_Work instructions_
Starting from the line that holds "Task: Click the Customer", output exactly each line through the end of the listing. Do not copy pictures.

(Data extracts)

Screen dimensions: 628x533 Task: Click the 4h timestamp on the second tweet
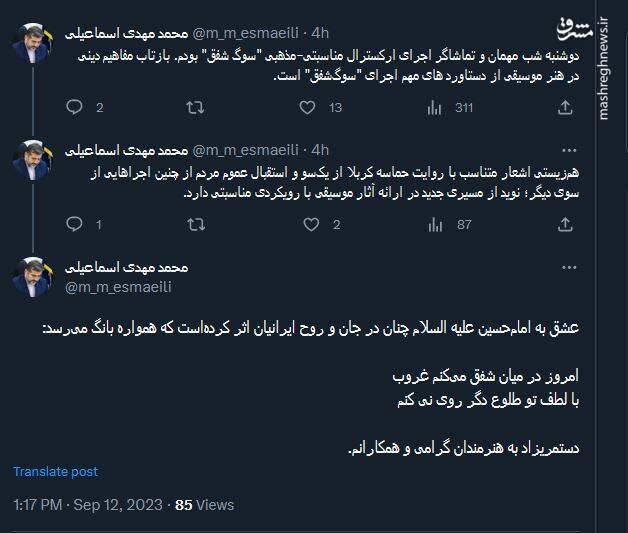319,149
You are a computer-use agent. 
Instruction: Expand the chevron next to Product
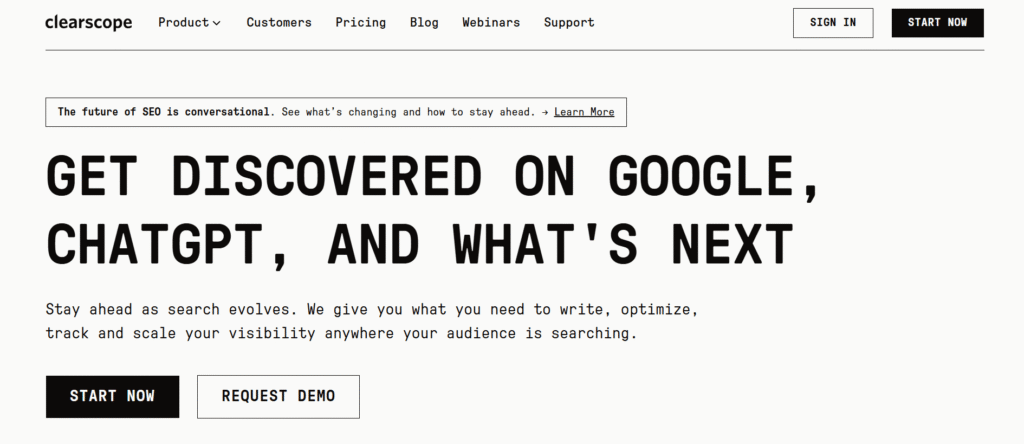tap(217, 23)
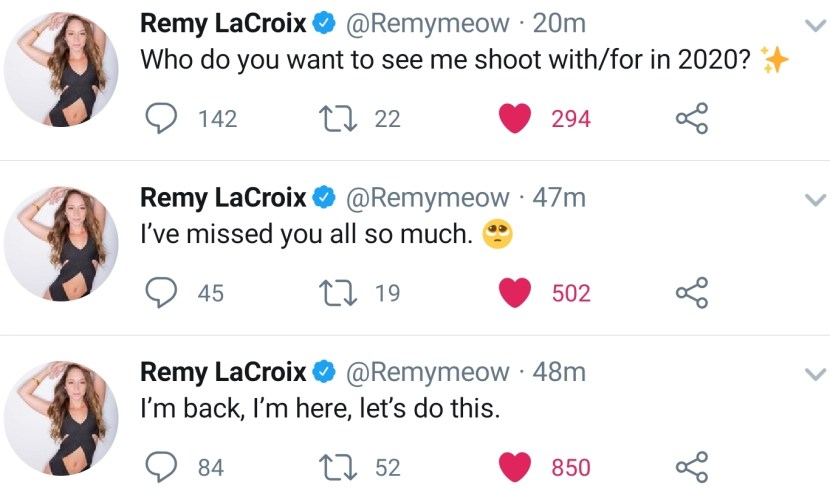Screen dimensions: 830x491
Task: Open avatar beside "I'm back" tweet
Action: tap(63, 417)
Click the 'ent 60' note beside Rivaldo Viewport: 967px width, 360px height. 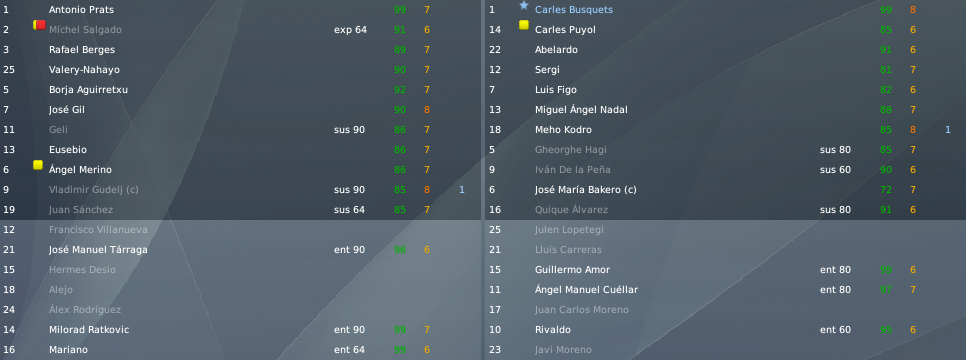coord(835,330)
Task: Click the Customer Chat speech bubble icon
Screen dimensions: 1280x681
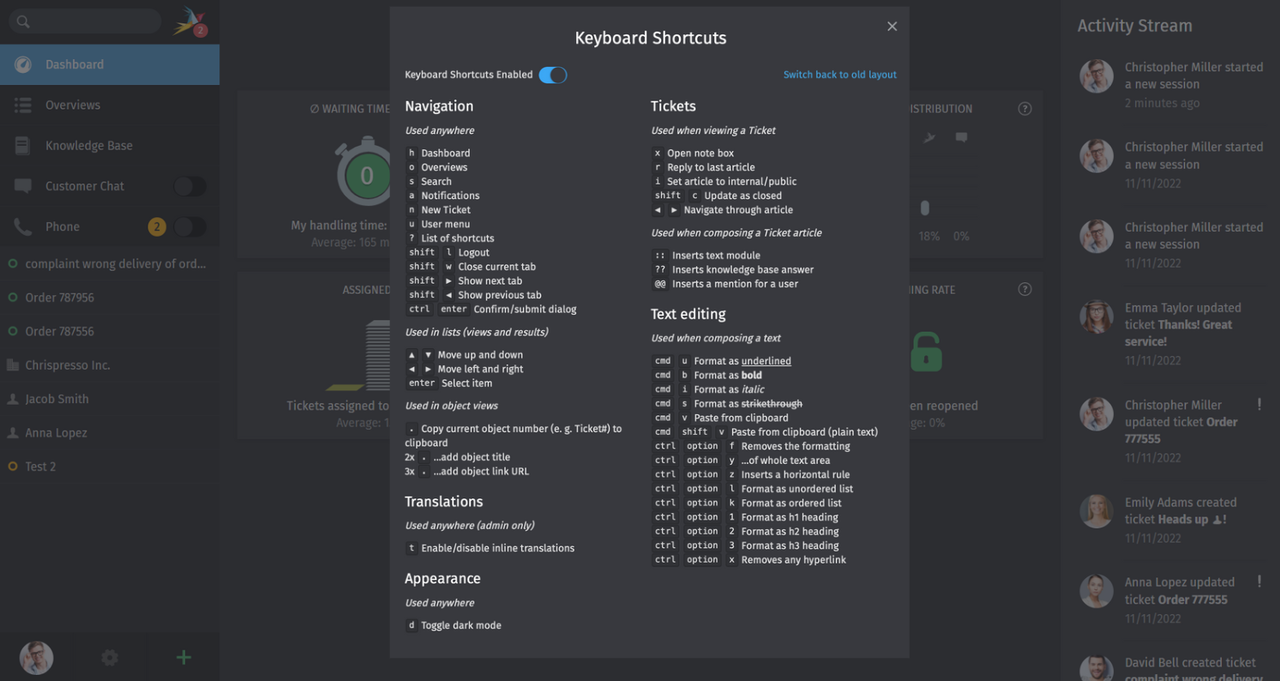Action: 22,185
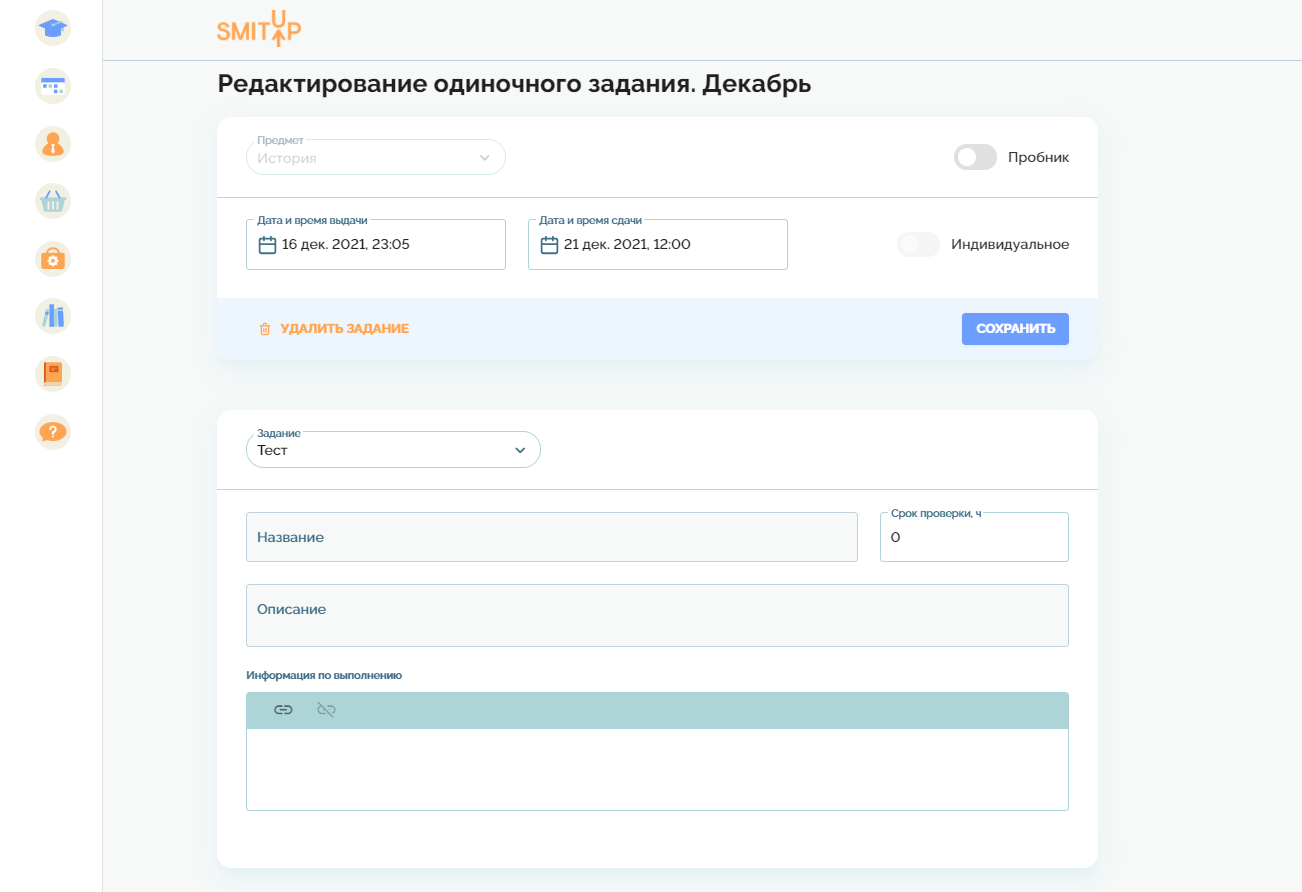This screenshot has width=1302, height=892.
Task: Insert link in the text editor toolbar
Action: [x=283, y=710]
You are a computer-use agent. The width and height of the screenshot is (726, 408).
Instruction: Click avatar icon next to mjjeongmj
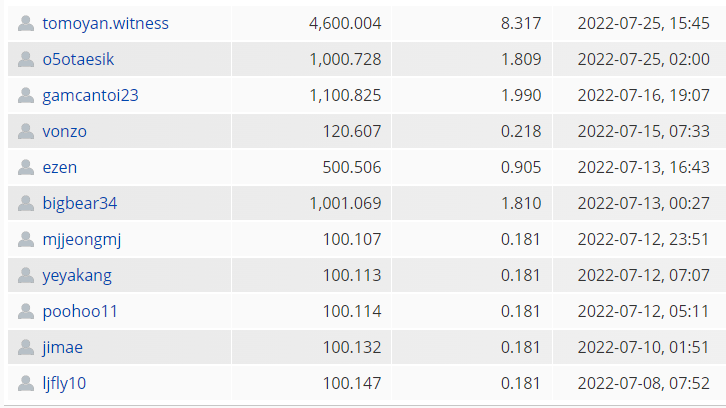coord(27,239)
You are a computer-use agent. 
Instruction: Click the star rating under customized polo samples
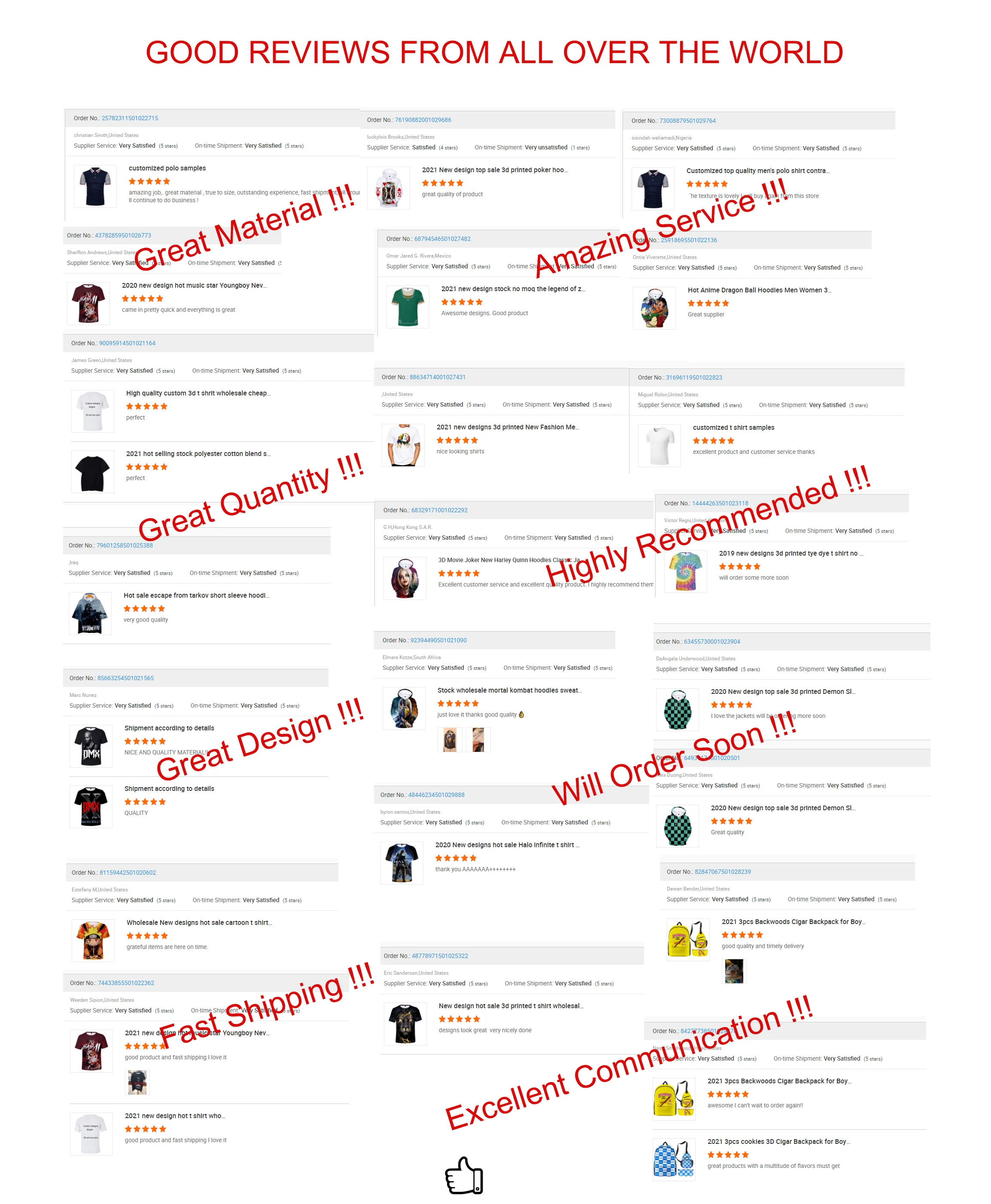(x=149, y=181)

(End Data extracts)

_Finished task_
Task: Click the Customer Chat speech bubble icon
Screen dimensions: 1280x681
Action: 22,185
This screenshot has width=1302, height=892.
Task: Insert link in the text editor toolbar
Action: [x=283, y=710]
You are a computer-use agent. The width and height of the screenshot is (726, 408).
Instruction: Click avatar icon next to mjjeongmj
coord(27,239)
You are a computer-use agent. 
Instruction: Click the star rating under customized polo samples
(x=149, y=181)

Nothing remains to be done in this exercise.